On Oct. 29, 2016, scandal in South Korea erupted that a woman named Choi Soon-sil had been exerting influence over the South Korean President Park Geun-hye. Ms. Choi was apparently involved in government business, including influence over policies, without having government clearance. She is also the daughter of religious cult leader, Choi Tae-min, who was President Park's mentor. The people of South Korea have taken to the streets, asking for President Park's resignation from office.



November 2016

In early November, citizens of India learned, with only a few hours’ notice, that their 500 and 1,000-rupee notes were no longer legal tender. Lines formed at banks, with people waiting for days, only to find the bank ran out of smaller bills. Those without bank accounts had no way to make routine transactions. New bills intended to replace the old ones were scarce. The results spread through the economy like wildfire. Merchants lost sales because customers couldn’t pay. It’s the latest step in Prime Minister Modi’s war on corruption and tax evasion, much of it conducted in cash. Analysts think the effects will last into 2018.



December 2016

The UN Security Council has voted in favour of a resolution demanding the halt of settlement activity by Israel on occupied Palestinian territory with the United States notably abstaining. The United States' abstention was the biggest rebuke in recent history to long-standing ally Israel, allowing the Security Council to condemn its settlements and continuing construction in Palestinian territory as a "flagrant violation" of international law. The resolution said Israel's settlements on Palestinian territory occupied since 1967, including East Jerusalem, have "no legal validity." It demanded a halt to "all Israeli settlement activities", saying this "is essential for salvaging the two-state solution".

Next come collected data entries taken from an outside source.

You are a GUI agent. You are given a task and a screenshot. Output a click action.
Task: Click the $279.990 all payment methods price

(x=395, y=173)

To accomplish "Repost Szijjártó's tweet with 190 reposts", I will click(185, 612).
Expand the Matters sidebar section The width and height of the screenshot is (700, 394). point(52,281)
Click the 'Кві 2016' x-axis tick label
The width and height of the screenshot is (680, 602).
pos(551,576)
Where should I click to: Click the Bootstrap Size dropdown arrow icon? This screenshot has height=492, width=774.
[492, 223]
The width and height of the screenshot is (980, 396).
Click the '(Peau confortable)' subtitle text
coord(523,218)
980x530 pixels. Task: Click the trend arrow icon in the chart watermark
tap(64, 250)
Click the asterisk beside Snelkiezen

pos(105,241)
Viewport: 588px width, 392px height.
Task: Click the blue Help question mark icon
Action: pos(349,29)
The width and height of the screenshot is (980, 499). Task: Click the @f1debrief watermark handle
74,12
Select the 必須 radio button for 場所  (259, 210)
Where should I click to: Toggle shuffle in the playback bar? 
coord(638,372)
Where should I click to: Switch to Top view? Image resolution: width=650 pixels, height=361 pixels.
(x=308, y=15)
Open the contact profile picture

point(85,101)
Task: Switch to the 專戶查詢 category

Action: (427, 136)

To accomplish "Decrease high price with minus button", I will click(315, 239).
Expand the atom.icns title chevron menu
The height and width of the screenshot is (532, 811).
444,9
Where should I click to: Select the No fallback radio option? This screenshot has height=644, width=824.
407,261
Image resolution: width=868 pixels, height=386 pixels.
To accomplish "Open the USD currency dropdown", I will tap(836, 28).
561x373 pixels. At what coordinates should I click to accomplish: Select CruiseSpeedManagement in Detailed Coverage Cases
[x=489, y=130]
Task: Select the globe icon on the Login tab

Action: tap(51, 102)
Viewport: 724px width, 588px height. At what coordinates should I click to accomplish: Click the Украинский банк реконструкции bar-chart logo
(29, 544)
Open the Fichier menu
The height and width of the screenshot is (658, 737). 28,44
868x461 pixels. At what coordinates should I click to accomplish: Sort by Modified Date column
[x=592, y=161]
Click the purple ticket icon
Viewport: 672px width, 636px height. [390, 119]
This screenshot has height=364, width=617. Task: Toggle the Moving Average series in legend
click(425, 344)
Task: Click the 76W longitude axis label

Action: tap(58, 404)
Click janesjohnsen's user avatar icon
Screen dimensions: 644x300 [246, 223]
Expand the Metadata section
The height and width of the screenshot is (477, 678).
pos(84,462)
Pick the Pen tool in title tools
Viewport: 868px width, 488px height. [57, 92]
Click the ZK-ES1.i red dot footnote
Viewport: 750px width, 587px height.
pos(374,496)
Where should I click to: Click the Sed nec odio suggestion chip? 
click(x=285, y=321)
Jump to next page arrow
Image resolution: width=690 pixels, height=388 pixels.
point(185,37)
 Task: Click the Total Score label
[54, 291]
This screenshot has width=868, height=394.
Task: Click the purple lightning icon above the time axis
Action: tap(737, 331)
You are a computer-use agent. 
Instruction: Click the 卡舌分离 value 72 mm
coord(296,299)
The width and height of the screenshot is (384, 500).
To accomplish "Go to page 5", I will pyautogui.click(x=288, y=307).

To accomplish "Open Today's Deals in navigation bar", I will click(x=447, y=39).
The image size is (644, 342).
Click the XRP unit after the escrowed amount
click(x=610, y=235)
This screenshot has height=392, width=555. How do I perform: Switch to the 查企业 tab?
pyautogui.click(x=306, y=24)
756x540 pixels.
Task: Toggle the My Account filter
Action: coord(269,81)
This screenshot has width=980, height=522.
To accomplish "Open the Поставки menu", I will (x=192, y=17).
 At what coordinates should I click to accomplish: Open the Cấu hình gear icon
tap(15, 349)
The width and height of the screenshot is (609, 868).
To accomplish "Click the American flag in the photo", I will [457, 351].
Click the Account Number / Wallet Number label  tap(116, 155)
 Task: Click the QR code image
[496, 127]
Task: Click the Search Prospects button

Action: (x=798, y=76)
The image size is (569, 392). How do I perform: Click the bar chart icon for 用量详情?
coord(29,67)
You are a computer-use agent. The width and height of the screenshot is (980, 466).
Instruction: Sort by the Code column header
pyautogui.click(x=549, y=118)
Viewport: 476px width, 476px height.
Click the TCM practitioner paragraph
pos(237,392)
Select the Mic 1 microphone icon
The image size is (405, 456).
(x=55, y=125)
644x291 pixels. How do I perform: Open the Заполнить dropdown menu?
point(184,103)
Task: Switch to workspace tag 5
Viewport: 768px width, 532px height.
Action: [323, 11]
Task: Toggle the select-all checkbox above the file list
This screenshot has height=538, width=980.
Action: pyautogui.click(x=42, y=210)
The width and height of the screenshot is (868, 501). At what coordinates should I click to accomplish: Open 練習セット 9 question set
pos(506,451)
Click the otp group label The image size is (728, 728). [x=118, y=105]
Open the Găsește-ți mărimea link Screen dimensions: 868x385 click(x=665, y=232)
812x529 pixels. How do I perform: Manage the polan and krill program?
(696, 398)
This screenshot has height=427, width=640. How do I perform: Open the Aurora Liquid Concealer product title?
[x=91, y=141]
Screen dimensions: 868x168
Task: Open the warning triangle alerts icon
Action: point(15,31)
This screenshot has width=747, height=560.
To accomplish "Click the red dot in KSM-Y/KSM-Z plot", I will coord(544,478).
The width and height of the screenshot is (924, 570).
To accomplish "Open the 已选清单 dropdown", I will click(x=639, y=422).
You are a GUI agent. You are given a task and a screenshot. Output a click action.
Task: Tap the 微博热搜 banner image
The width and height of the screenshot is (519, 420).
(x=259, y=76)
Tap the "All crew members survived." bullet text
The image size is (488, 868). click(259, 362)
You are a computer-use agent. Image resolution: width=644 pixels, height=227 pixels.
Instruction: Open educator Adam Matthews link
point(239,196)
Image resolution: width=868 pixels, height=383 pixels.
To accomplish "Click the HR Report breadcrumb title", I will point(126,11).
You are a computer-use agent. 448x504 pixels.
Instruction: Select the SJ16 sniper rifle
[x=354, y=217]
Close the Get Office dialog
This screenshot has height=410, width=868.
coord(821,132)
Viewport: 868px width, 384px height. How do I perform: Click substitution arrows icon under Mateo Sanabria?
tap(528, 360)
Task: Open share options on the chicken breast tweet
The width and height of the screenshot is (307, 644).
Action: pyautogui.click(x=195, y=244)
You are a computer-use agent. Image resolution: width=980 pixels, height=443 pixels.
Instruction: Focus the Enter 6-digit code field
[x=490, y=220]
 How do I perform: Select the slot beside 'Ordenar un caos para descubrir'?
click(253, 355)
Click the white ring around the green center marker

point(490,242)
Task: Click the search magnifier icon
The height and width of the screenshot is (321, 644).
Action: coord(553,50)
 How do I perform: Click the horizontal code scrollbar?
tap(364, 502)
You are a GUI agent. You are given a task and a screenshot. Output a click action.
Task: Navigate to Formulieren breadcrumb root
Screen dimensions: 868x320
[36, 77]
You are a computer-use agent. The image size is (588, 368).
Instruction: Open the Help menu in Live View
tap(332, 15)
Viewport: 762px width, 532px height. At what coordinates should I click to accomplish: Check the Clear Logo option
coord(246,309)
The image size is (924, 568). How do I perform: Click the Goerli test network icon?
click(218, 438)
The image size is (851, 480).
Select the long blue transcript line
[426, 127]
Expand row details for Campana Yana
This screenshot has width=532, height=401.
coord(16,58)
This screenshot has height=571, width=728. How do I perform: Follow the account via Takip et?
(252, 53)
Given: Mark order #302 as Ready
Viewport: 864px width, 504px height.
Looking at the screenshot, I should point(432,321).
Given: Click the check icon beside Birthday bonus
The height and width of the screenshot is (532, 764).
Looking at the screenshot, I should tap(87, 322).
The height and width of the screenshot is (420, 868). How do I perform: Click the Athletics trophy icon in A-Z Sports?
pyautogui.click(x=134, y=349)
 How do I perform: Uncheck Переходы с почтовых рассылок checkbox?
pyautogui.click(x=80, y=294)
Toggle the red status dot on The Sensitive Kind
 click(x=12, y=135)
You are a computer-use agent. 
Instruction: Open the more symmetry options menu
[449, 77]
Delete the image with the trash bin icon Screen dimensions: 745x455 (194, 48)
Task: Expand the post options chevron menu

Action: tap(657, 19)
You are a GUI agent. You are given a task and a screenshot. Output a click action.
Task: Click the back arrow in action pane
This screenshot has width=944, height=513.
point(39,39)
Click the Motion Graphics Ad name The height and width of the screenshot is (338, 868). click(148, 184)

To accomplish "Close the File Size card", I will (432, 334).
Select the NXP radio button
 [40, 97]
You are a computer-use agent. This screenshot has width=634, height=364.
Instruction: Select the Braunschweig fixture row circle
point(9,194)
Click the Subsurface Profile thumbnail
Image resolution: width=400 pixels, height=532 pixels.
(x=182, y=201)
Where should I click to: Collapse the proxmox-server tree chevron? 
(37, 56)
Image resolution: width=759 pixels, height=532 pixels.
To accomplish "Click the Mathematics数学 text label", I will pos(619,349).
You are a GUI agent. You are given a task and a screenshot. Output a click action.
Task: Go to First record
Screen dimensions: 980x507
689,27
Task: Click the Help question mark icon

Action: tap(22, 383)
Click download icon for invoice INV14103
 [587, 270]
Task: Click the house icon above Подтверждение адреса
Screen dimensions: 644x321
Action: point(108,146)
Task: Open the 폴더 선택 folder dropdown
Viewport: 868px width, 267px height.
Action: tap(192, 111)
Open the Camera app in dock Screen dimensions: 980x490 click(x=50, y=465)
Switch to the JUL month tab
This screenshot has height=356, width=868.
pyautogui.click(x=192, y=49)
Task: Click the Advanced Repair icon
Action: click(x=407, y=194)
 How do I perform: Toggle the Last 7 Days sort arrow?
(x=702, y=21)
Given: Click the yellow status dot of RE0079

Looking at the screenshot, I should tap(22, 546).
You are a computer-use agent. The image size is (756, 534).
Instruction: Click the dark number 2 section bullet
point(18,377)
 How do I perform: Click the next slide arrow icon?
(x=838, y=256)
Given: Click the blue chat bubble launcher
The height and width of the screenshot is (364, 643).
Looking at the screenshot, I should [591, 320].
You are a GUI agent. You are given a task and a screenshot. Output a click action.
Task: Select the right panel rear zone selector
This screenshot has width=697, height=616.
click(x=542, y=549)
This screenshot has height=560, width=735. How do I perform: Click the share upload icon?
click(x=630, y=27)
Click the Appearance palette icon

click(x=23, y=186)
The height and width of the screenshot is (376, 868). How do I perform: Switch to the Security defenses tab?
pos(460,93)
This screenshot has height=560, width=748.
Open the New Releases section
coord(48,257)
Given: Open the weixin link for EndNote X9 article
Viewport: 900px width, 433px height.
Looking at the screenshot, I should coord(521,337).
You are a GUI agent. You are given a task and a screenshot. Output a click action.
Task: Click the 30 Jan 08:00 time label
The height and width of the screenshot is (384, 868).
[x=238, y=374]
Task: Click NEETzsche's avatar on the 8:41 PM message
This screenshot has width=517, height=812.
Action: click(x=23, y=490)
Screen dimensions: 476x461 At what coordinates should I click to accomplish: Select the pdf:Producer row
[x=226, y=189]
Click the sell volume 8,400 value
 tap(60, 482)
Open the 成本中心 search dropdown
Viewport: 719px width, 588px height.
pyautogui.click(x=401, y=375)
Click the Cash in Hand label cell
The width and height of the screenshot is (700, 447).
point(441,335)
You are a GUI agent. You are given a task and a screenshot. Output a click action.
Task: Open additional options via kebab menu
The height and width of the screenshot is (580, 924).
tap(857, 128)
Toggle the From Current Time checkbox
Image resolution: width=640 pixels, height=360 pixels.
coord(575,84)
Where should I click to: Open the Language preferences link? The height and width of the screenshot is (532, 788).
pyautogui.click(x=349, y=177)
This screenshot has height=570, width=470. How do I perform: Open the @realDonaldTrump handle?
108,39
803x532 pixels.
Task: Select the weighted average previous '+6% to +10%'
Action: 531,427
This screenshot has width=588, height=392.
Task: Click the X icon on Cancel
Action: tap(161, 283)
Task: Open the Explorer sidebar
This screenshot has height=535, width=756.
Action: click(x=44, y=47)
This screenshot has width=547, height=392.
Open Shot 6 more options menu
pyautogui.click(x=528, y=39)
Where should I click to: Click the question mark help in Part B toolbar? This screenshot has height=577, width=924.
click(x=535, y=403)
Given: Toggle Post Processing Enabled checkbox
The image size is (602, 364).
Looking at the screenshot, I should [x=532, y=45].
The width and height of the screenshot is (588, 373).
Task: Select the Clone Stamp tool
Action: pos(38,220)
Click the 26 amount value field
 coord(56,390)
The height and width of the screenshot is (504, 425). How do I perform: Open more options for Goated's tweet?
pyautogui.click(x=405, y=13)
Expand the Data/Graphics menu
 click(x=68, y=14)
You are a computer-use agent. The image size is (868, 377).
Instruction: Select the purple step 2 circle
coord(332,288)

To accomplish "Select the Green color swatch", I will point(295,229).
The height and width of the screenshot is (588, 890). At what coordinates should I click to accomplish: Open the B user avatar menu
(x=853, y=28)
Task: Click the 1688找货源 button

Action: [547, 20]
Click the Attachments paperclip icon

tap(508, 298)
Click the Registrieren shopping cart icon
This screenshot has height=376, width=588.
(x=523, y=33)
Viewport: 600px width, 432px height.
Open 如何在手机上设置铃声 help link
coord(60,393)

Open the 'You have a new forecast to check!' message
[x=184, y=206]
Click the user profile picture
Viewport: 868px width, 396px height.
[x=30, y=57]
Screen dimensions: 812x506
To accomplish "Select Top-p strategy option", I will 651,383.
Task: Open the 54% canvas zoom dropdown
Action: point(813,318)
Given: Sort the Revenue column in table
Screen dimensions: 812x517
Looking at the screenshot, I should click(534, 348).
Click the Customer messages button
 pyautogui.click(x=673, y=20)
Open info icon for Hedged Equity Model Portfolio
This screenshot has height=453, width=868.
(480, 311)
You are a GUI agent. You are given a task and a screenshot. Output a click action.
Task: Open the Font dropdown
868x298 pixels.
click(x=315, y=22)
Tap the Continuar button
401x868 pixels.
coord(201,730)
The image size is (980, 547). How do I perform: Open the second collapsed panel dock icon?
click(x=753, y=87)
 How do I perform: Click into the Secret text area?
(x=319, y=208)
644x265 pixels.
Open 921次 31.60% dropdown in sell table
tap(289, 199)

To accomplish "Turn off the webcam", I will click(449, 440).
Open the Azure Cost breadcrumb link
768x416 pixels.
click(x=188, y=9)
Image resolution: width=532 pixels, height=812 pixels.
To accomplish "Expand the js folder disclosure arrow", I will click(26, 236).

Following six weeks of street protests and an approval rating that plunged to just 4%, South Korean President Park Geun-hye was impeached Friday by the nation’s National Assembly, signaling an ignominious end to a term that had become mired in a corruption scandal.



Pakistan International Airlines' (PIA) PK 661 went down on a domestic flight from the city of Chitral to the capital Islamabad on Wednesday.All 48 people on board died. The aircraft had undergone regular maintenance and had in October passed an "A-check" certification, conducted after every 500 hours of flight operations.